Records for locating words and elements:
★ ★ ★ ★ ★ ★ ★

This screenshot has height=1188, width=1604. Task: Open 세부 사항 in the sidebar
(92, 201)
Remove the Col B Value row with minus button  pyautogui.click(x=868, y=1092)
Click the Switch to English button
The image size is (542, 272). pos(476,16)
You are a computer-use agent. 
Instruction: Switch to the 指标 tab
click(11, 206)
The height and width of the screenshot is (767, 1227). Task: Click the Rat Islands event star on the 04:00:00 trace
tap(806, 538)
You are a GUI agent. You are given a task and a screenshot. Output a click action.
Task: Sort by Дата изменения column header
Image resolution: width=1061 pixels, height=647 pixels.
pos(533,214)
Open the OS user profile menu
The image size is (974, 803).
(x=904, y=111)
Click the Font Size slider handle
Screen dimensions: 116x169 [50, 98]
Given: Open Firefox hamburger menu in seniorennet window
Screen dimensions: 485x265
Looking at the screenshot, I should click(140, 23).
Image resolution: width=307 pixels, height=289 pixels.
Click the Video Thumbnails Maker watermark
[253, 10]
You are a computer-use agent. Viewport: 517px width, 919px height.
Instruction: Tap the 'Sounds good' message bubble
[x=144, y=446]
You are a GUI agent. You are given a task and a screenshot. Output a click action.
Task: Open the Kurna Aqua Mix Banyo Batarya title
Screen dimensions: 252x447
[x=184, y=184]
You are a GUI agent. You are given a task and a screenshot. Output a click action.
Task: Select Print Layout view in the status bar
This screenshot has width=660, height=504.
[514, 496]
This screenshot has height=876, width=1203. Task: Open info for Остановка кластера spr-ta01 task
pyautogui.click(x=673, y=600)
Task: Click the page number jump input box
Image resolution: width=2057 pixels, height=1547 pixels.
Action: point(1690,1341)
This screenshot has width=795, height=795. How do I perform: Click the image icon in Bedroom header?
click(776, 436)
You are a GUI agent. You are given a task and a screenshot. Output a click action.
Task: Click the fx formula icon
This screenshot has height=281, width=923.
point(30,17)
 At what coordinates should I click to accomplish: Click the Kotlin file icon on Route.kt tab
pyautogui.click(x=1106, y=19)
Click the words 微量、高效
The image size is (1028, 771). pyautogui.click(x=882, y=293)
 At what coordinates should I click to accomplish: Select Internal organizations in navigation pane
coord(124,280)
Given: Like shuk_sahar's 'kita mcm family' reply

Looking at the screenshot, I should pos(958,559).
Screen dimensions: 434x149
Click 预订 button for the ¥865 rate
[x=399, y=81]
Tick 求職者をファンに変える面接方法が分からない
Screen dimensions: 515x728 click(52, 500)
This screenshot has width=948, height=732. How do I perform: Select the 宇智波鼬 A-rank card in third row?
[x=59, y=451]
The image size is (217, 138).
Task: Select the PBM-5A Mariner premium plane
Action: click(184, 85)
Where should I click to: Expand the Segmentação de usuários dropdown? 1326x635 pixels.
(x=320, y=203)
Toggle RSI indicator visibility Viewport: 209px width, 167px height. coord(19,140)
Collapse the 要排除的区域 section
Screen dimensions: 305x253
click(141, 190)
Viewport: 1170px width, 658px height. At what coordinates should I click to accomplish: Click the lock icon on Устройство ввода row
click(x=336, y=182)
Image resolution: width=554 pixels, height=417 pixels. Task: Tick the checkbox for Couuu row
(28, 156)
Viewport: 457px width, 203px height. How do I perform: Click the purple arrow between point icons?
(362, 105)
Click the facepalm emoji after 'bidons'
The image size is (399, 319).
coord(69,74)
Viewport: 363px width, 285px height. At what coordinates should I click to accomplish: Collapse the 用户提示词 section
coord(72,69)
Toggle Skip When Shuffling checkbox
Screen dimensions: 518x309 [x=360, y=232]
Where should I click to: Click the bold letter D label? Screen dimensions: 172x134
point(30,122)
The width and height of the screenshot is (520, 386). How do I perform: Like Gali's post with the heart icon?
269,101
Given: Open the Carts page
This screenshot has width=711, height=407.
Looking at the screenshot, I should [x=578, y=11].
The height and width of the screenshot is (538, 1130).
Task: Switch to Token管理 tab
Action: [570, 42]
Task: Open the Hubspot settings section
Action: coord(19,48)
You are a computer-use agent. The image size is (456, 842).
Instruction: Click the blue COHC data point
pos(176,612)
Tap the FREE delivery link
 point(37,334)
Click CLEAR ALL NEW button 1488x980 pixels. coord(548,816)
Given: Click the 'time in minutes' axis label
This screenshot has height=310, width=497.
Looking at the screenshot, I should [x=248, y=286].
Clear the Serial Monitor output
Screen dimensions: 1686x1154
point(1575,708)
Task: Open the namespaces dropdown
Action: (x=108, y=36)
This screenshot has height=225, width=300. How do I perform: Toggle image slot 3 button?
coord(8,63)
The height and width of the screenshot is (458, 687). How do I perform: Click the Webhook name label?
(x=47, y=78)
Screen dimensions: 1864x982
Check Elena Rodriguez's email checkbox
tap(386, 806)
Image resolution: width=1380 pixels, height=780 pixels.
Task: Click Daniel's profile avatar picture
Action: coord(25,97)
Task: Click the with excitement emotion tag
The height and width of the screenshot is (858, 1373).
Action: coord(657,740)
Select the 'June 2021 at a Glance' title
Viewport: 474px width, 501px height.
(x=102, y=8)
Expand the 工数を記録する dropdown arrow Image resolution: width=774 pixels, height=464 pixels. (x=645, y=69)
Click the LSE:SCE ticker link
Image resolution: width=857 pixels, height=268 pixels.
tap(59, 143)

★ ★ ★ ★ ★ ★ ★

> [SET PROBLEM]: Rewrite every line of the records above as a numbered list, omitting any blank lines.

> [COMPLETED TASK]:
1. This screenshot has height=1188, width=1604. Task: Open 세부 사항 in the sidebar
2. (92, 201)
3. Remove the Col B Value row with minus button  pyautogui.click(x=868, y=1092)
4. Click the Switch to English button
5. The image size is (542, 272). pos(476,16)
6. You are a computer-use agent. 
7. Instruction: Switch to the 指标 tab
8. click(11, 206)
9. The height and width of the screenshot is (767, 1227). Task: Click the Rat Islands event star on the 04:00:00 trace
10. tap(806, 538)
11. You are a GUI agent. You are given a task and a screenshot. Output a click action.
12. Task: Sort by Дата изменения column header
13. Image resolution: width=1061 pixels, height=647 pixels.
14. pos(533,214)
15. Open the OS user profile menu
16. The image size is (974, 803).
17. (x=904, y=111)
18. Click the Font Size slider handle
19. Screen dimensions: 116x169 [50, 98]
20. Given: Open Firefox hamburger menu in seniorennet window
21. Screen dimensions: 485x265
22. Looking at the screenshot, I should click(140, 23).
23. Image resolution: width=307 pixels, height=289 pixels.
24. Click the Video Thumbnails Maker watermark
25. [253, 10]
26. You are a computer-use agent. Viewport: 517px width, 919px height.
27. Instruction: Tap the 'Sounds good' message bubble
28. [x=144, y=446]
29. You are a GUI agent. You are given a task and a screenshot. Output a click action.
30. Task: Open the Kurna Aqua Mix Banyo Batarya title
31. Screen dimensions: 252x447
32. [x=184, y=184]
33. You are a GUI agent. You are given a task and a screenshot. Output a click action.
34. Task: Select Print Layout view in the status bar
35. This screenshot has width=660, height=504.
36. [514, 496]
37. This screenshot has height=876, width=1203. Task: Open info for Остановка кластера spr-ta01 task
38. pyautogui.click(x=673, y=600)
39. Task: Click the page number jump input box
40. Image resolution: width=2057 pixels, height=1547 pixels.
41. Action: point(1690,1341)
42. This screenshot has width=795, height=795. How do I perform: Click the image icon in Bedroom header?
43. click(776, 436)
44. You are a GUI agent. You are given a task and a screenshot. Output a click action.
45. Task: Click the fx formula icon
46. This screenshot has height=281, width=923.
47. point(30,17)
48.  At what coordinates should I click to accomplish: Click the Kotlin file icon on Route.kt tab
49. pyautogui.click(x=1106, y=19)
50. Click the words 微量、高效
51. The image size is (1028, 771). pyautogui.click(x=882, y=293)
52.  At what coordinates should I click to accomplish: Select Internal organizations in navigation pane
53. coord(124,280)
54. Given: Like shuk_sahar's 'kita mcm family' reply
55. Looking at the screenshot, I should pos(958,559).
56. Screen dimensions: 434x149
57. Click 预订 button for the ¥865 rate
58. [x=399, y=81]
59. Tick 求職者をファンに変える面接方法が分からない
60. Screen dimensions: 515x728 click(52, 500)
61. This screenshot has width=948, height=732. How do I perform: Select the 宇智波鼬 A-rank card in third row?
62. [x=59, y=451]
63. The image size is (217, 138).
64. Task: Select the PBM-5A Mariner premium plane
65. Action: click(184, 85)
66. Where should I click to: Expand the Segmentação de usuários dropdown? 1326x635 pixels.
67. (x=320, y=203)
68. Toggle RSI indicator visibility Viewport: 209px width, 167px height. coord(19,140)
69. Collapse the 要排除的区域 section
70. Screen dimensions: 305x253
71. click(141, 190)
72. Viewport: 1170px width, 658px height. At what coordinates should I click to accomplish: Click the lock icon on Устройство ввода row
73. click(x=336, y=182)
74. Image resolution: width=554 pixels, height=417 pixels. Task: Tick the checkbox for Couuu row
75. (28, 156)
76. Viewport: 457px width, 203px height. How do I perform: Click the purple arrow between point icons?
77. (362, 105)
78. Click the facepalm emoji after 'bidons'
79. The image size is (399, 319).
80. coord(69,74)
81. Viewport: 363px width, 285px height. At what coordinates should I click to accomplish: Collapse the 用户提示词 section
82. coord(72,69)
83. Toggle Skip When Shuffling checkbox
84. Screen dimensions: 518x309 [x=360, y=232]
85. Where should I click to: Click the bold letter D label? Screen dimensions: 172x134
86. point(30,122)
87. The width and height of the screenshot is (520, 386). How do I perform: Like Gali's post with the heart icon?
88. 269,101
89. Given: Open the Carts page
90. This screenshot has width=711, height=407.
91. Looking at the screenshot, I should [x=578, y=11].
92. The height and width of the screenshot is (538, 1130).
93. Task: Switch to Token管理 tab
94. Action: [570, 42]
95. Task: Open the Hubspot settings section
96. Action: coord(19,48)
97. You are a computer-use agent. The image size is (456, 842).
98. Instruction: Click the blue COHC data point
99. pos(176,612)
100. Tap the FREE delivery link
101.  point(37,334)
102. Click CLEAR ALL NEW button 1488x980 pixels. coord(548,816)
103. Given: Click the 'time in minutes' axis label
104. This screenshot has height=310, width=497.
105. Looking at the screenshot, I should [x=248, y=286].
106. Clear the Serial Monitor output
107. Screen dimensions: 1686x1154
108. point(1575,708)
109. Task: Open the namespaces dropdown
110. Action: (x=108, y=36)
111. This screenshot has height=225, width=300. How do I perform: Toggle image slot 3 button?
112. coord(8,63)
113. The height and width of the screenshot is (458, 687). How do I perform: Click the Webhook name label?
114. (x=47, y=78)
115. Screen dimensions: 1864x982
116. Check Elena Rodriguez's email checkbox
117. tap(386, 806)
118. Image resolution: width=1380 pixels, height=780 pixels.
119. Task: Click Daniel's profile avatar picture
120. Action: coord(25,97)
121. Task: Click the with excitement emotion tag
122. The height and width of the screenshot is (858, 1373).
123. Action: coord(657,740)
124. Select the 'June 2021 at a Glance' title
125. Viewport: 474px width, 501px height.
126. (x=102, y=8)
127. Expand the 工数を記録する dropdown arrow Image resolution: width=774 pixels, height=464 pixels. (x=645, y=69)
128. Click the LSE:SCE ticker link
129. Image resolution: width=857 pixels, height=268 pixels.
130. tap(59, 143)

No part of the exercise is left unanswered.